▶ **Task item**: Retype each entry exactly. Skip any pictures.

▶ **Data records**:
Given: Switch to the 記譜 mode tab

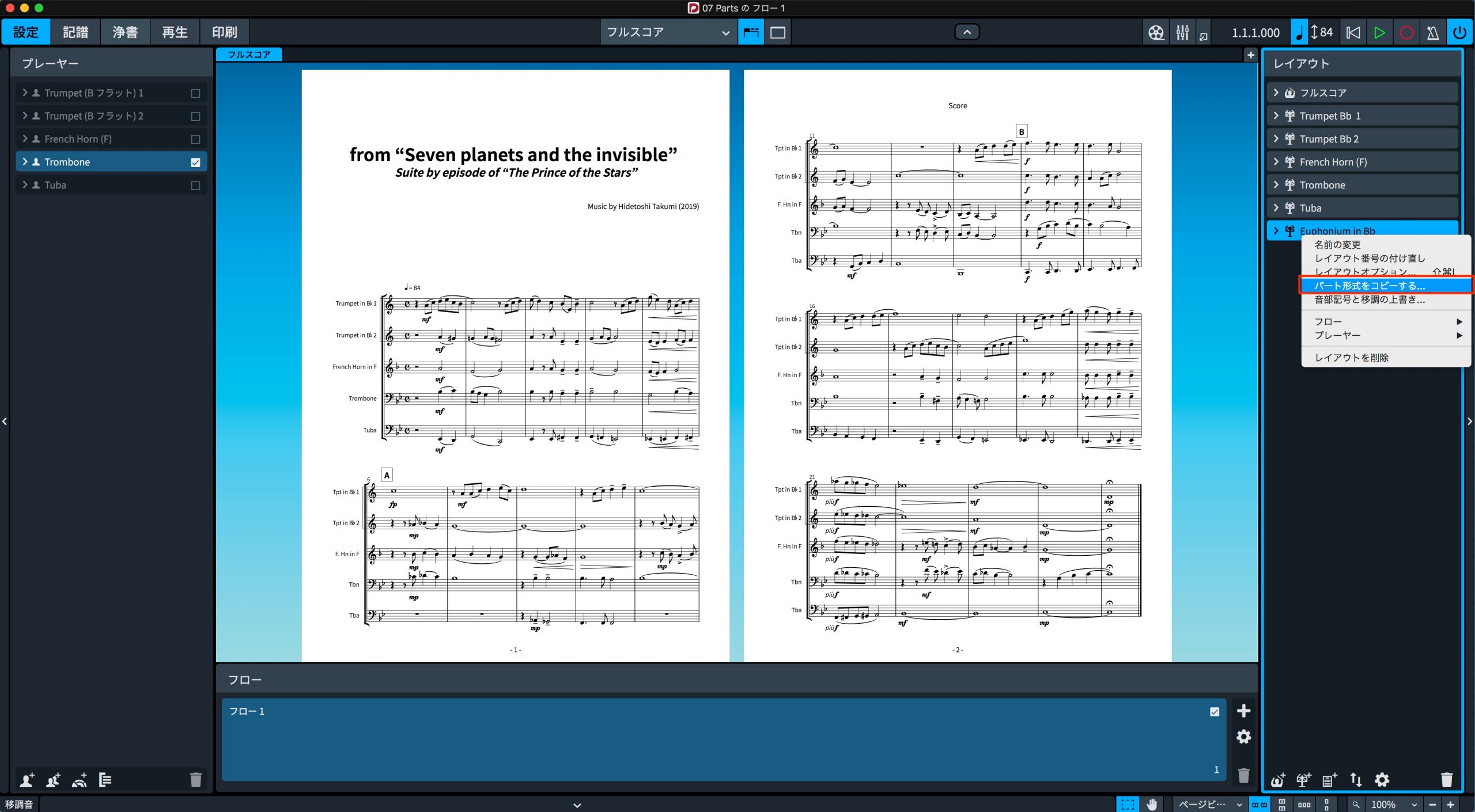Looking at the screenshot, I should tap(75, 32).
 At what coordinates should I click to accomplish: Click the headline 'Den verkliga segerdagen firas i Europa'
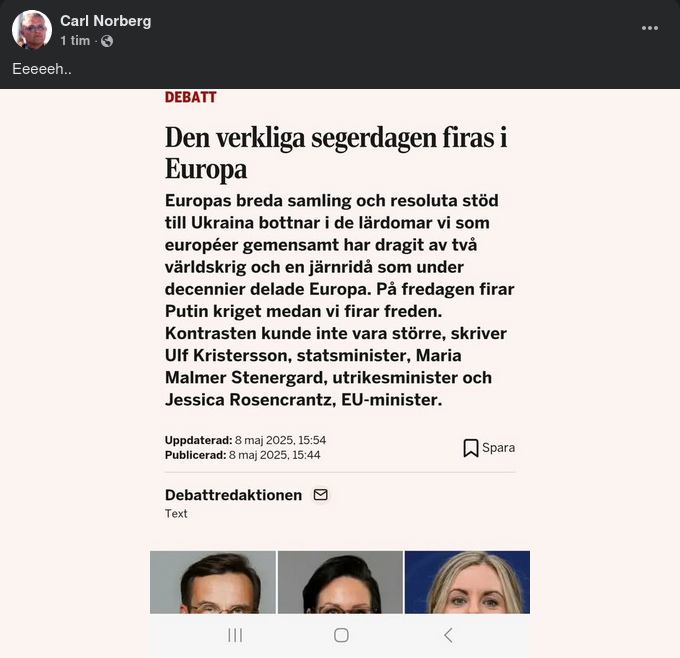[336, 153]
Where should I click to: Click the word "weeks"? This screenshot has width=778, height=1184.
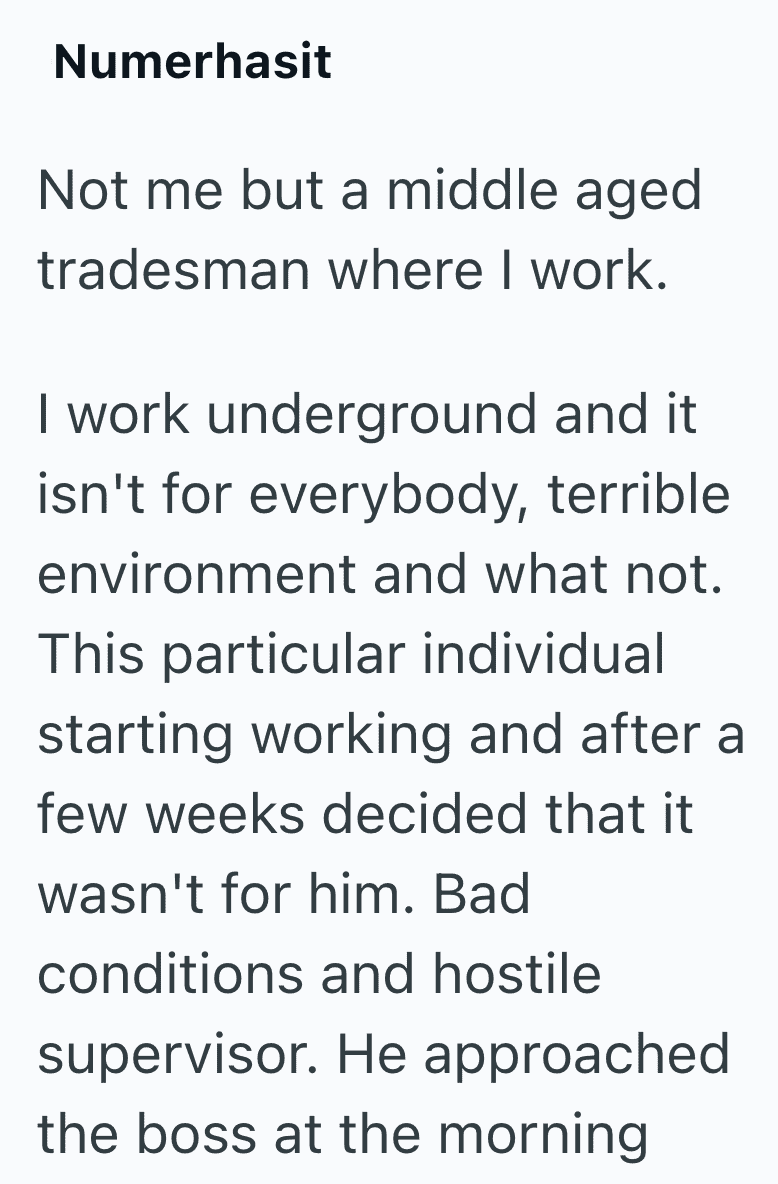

▶ **Answer box**:
Given: Switch to the 記譜 mode tab

Looking at the screenshot, I should tap(75, 32).
 At what coordinates should I click to accomplish: Click the headline 'Den verkliga segerdagen firas i Europa'
[336, 153]
Where should I click to: Click the word "weeks"? This screenshot has width=778, height=1184.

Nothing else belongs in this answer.